Iran, OPEC’s third-largest oil producer, relies on sales of crude to China, Japan, South Korea, India and the EU to generate the lion’s share of budget revenues and keep its economy afloat.

The United States has asked buyers of Iranian oil to cut imports to zero starting in November. Japan, South Korea, India and most European countries have already slashed operations.

A US State Department official said the Trump administration was aware of China‘s plans to continue commercial cooperation with Iran and emphasised that Washington was fully committed to enforcing the sanctions.

“We continue to discuss our Iran policy with Chinese counterparts and the implications of our reimposition of sanctions,” the official said, responding to the Reuters report.

French oil major Total <TOTF.PA>, previously one of the biggest European buyers of Iranian oil, has said it had no choice but to halt imports and abandon Iranian projects to safeguard its operations in the United States.

On Monday, Iranian Oil Minister Bijan Zanganeh said Total had officially left Iran’s South Pars gas project.

Total later confirmed it had notified the Iranian authorities of its withdrawal from South Pars after it failed to obtain a waiver from U.S. sanctions.

Iranian officials had earlier suggested China’s state-owned CNPC could take over Total’s stake and Zanganeh said the process to replace the French company was under way.

“As for the future of Total’s share, we have not been informed of an official CNPC position, but as we have always said, CNPC, a Chinese state-owned company, has the right to resume our participation if it decides so,” Total said in an emailed statement.

Walk away

French President Emmanuel Macron has repeatedly called for safeguarding the Iranian nuclear deal and defended the interests of EU companies in Iran.

But most European companies have conceded that they would be forced to walk away from Tehran for fear of sanctions and losing access to operations that require US dollars.

The first round of US sanctions, which included cutting off Iran and any businesses that trade with it from the US financial system, went into effect on Aug. 7.

A ban on Iranian oil purchases will start in November. Insurers, which are mainly US- or European-based, have begun winding down their Iranian business to comply with the sanctions.

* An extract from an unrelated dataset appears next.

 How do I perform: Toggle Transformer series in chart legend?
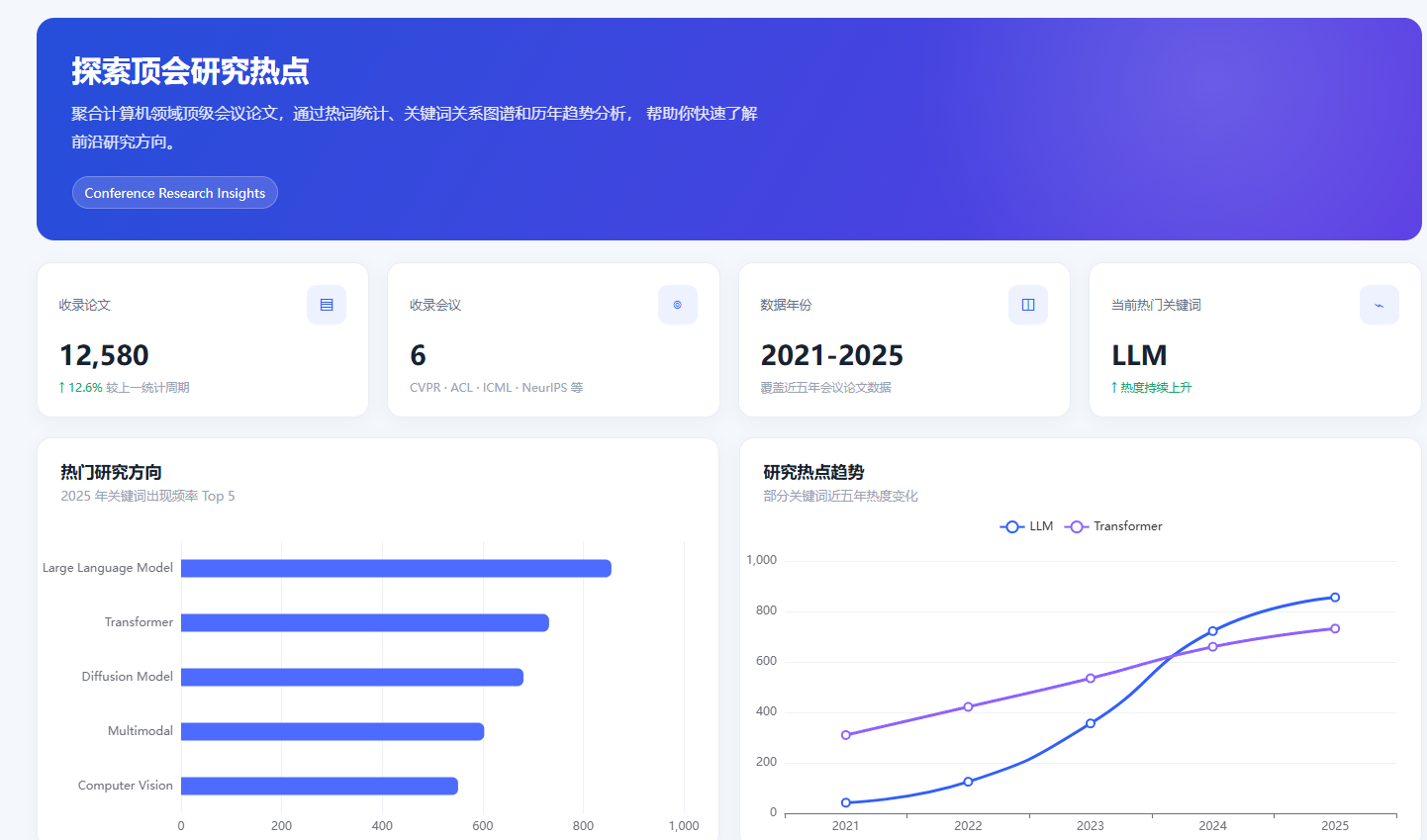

To safeguard their supplies, state oil trader Zhuhai Zhenrong Corp and Sinopec Group, Asia’s biggest refiner, have activated a clause in long-term supply agreements with National Iranian OilCorp (NIOC) that allows them to use NITC-operated tankers, four sources with direct knowledge of the matter said.

The price for oil under the long-term deals has been changed to a delivered ex-ship basis from the previous free-on-board terms, meaning Iran will cover all costs and risks of delivering the crude as well as handling the insurance, they said.

In July, all 17 tankers chartered to carry oil from Iran to China were operated by NITC, according to shipping data on Thomson Reuters Eikon. In June, eight of 19 vessels chartered were Chinese-operated.

Last month, those tankers loaded about 23.8 million barrels of crude oil and condensate destined for China, or about 767,000 barrels per day (bpd). In June, the loadings were 19.8 million barrels, or 660,000 bpd.

In 2017, China imported an average of 623,000 bpd, according to customs data.

Sinopec declined to comment. A spokesperson for Nam Kwong Group, the parent of Zhenrong, declined to comment.

NIOC did not respond to an email seeking comment. An NITC spokesman said it would forward a request from Reuters for a comment to the country’s Ministry of Culture and Islamic Guidance.

It was not immediately clear how Iran would provide insurance for the Chinese oil purchases, worth some $1.5 billion a month. Insurance usually includes cover for the oil cargoes, third-party liability and pollution.